What is asked | Write out the data below line for line, changing nothing.

(A run of records)
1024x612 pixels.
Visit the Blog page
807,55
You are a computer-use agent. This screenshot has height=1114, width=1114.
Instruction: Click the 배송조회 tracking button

Exercise response |
1024x612 pixels.
Visit the Blog page
807,55
You are a computer-use agent. This screenshot has height=1114, width=1114.
Instruction: Click the 배송조회 tracking button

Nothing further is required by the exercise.